7 Games to Foster Your Child's Creativity
Shake, rattle, and roll your way into these fun activities.
One of the best ways to nurture your child's creativity is involving yourself in her fantasy on a consistent basis. Happily, some of the most creative activities are the simplest. Here are some fun, old-fashioned games that your family can play together.
1. Make silly soup. Let your child choose "ingredients" from all over the house. Anything kid-friendly that will fit in a giant pot is fair game. Who should you invite to the banquet? Grandma? Marcel the stuffed pig? Let your child decide. An added bonus: Using ordinary objects in unusual ways encourages your child to think more openly about the world he lives in.
2. Go on a wacky walk. See your neighborhood with new eyes. Stroll down your street and ask open-ended questions: "What do you think that doggie is looking for?" And encourage your child to point things out to you. At half your size, small children have a different perspective. Perhaps the most wonderful aspect is that everything is fresh, new, and exciting to them.
3. Strike up the band. Get out pots, pans, kazoos, and spoons. Put on a wide variety of music and play along as you move according to your and your child's fancy. Show your openness to music and dance without any judgment on style or substance.

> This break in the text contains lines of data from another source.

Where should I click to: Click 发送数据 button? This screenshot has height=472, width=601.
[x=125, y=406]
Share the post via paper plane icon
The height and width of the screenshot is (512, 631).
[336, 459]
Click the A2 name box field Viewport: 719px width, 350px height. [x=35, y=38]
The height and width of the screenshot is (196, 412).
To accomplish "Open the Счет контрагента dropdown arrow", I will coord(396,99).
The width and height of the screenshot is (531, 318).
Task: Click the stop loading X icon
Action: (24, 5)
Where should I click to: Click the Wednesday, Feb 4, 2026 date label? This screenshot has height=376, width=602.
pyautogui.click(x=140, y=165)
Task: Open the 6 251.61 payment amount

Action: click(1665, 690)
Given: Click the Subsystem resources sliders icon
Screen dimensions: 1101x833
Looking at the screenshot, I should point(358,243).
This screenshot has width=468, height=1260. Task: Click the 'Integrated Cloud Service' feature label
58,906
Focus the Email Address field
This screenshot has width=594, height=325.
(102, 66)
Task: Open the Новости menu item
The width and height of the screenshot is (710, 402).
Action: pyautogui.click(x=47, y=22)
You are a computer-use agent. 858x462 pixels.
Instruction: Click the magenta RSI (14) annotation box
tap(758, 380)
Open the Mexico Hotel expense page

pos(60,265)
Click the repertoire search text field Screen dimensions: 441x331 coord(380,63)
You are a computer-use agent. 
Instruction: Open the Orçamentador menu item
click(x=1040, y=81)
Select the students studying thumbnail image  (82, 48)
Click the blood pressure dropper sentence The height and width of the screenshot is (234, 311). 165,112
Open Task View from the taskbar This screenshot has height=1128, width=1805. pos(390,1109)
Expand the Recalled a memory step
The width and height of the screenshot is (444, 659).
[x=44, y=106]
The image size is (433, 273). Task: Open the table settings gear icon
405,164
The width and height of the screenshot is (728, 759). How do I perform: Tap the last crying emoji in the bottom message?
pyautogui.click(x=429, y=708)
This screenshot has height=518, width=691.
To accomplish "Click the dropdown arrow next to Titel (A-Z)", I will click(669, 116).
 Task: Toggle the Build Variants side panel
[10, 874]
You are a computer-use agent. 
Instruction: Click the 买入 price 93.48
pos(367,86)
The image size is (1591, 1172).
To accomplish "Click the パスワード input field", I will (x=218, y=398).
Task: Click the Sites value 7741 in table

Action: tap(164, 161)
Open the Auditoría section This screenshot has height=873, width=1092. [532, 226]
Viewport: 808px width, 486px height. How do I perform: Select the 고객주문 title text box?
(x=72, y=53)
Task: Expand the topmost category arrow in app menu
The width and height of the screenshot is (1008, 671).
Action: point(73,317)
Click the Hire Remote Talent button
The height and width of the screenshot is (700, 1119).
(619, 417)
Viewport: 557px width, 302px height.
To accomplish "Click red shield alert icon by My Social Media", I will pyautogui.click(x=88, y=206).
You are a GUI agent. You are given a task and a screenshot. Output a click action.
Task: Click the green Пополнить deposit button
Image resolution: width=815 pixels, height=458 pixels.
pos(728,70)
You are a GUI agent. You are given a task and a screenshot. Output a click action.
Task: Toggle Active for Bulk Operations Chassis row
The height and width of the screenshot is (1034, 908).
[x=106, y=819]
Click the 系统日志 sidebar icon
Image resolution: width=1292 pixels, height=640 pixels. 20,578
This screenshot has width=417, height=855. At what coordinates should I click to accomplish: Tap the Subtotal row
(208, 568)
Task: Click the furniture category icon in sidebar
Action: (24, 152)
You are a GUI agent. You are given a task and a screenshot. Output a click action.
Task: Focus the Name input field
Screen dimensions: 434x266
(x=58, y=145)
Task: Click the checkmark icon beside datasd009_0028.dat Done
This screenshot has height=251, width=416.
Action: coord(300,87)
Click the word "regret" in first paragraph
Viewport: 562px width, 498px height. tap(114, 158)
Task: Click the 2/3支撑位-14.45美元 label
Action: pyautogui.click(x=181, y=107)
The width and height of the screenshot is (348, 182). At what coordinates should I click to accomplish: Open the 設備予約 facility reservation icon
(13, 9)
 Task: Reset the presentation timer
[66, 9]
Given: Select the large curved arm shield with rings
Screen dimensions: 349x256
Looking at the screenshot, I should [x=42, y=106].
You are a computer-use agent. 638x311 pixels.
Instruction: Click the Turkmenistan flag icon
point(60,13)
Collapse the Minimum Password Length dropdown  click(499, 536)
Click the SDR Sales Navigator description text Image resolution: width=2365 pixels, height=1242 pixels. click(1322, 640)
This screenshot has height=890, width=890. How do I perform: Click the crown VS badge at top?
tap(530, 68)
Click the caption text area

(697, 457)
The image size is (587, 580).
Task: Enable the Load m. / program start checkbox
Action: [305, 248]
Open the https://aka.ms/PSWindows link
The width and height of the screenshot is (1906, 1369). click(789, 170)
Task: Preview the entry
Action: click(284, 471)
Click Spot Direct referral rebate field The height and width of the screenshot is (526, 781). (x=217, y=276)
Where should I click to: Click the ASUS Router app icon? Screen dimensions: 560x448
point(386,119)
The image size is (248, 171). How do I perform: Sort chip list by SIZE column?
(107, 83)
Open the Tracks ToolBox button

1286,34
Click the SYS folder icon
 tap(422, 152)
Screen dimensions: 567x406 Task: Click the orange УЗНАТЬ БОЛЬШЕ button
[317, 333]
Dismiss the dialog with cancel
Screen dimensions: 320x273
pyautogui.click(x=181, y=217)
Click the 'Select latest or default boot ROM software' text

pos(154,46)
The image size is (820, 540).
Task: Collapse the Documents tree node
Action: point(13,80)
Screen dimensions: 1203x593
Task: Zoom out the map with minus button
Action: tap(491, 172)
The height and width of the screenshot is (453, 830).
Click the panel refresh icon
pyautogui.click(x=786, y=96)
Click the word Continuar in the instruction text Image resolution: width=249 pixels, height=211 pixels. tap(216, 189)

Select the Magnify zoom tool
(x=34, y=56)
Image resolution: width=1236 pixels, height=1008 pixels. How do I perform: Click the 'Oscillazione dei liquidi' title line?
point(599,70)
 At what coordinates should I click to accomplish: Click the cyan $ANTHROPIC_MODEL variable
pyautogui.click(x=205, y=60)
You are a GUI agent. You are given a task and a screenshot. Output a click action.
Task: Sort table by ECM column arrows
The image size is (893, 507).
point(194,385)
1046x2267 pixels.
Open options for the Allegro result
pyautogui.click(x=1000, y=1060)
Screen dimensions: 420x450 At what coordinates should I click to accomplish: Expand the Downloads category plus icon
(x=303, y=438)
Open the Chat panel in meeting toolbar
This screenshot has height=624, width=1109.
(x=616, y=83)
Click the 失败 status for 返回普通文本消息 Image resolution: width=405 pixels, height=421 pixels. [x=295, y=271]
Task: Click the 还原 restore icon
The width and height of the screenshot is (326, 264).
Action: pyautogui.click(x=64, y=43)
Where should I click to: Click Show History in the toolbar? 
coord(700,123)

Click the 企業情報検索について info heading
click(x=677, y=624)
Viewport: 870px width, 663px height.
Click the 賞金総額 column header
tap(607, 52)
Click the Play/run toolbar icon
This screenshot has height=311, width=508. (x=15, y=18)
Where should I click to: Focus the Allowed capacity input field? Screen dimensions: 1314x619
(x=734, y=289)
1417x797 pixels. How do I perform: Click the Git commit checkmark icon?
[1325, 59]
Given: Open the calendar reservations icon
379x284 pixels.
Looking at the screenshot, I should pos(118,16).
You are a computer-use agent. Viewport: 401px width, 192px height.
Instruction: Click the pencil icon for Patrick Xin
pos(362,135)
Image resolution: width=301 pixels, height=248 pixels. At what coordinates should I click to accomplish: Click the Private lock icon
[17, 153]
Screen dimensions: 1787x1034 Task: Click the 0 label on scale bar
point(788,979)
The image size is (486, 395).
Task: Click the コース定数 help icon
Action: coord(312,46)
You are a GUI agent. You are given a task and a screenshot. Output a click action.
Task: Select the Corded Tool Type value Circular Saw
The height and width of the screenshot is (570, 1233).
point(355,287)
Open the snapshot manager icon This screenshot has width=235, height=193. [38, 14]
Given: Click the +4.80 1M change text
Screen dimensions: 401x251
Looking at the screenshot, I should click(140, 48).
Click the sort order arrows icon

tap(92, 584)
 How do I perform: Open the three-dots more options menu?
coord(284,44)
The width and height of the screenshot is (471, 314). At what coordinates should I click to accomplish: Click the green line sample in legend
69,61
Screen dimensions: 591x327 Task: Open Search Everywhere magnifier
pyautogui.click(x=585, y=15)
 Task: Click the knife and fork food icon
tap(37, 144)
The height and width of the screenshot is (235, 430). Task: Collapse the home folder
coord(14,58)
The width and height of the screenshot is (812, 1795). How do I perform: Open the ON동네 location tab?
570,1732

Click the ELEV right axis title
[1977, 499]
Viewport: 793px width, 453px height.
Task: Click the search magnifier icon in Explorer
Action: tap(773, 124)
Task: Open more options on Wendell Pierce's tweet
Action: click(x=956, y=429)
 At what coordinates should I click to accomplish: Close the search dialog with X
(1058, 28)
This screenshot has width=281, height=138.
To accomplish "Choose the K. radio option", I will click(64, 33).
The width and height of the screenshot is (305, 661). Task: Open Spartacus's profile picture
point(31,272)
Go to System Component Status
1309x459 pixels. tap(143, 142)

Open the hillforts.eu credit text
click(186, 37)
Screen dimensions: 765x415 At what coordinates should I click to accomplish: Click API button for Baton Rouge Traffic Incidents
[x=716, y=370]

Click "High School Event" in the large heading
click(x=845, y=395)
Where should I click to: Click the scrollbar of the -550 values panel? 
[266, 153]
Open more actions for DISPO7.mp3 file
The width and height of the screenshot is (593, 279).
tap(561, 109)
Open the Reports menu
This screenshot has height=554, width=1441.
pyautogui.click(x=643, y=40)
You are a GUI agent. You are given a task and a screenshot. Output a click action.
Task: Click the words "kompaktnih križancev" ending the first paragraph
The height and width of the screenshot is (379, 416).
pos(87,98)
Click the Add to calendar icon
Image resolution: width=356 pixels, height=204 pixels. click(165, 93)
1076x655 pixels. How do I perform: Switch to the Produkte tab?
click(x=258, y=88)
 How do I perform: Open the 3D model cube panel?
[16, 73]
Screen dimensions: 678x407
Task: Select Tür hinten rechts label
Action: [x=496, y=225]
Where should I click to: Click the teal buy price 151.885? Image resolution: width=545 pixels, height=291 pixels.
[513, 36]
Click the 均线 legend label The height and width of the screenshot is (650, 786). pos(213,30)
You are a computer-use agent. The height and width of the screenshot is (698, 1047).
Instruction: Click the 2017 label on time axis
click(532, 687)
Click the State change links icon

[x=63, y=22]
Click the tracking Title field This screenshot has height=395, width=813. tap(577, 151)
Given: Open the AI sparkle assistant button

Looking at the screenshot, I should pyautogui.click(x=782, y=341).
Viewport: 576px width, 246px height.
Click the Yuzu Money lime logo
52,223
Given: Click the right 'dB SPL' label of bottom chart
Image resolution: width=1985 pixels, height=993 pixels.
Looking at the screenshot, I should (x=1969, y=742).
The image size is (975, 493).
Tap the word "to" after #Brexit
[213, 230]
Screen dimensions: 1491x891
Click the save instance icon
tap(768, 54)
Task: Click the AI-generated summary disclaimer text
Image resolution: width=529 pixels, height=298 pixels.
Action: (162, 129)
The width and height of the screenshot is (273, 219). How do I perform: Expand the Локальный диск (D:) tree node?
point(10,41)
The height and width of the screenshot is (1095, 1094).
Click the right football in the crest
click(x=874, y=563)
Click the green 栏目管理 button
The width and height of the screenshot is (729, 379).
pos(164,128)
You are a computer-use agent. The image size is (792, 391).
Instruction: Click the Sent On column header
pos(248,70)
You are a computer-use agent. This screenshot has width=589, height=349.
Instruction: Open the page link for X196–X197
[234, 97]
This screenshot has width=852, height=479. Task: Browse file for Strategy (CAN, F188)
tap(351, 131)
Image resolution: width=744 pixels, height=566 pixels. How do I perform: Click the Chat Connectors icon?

4. Tell tall tales. Change the endings to your child's favorite stories and poems. "There was an old lady who lived in a hat," or "Goldilocks and the three chickens." You'll encourage your child's language development and help her learn how to tell stories in her own way.
5. Cloud watch. The puffy ones look like sheep. That skinny one looks like a pencil. Lie on your backs together and ask your child what he sees. Daydreaming about the endless canvas of sky shows your child that even the most ordinary things are open to unusual interpretation.
6. Have a silly contest. Challenge your child to draw the strangest picture of a cat ever, or to create the wackiest dance in the world. These kinds of activities not only encourage creativity, but they also demonstrate that striving for perfection isn't necessarily a desirable goal.
7. Play dress-up. Can't believe you ever wore that multicolored muumuu? Dig it out of the closet, put it on, be the rainbow queen, and let your children join you as royalty in the crazy court. When you are willing to let your own guard down, children see that imagination is valued around your house -- and that you're a highly imaginative person yourself.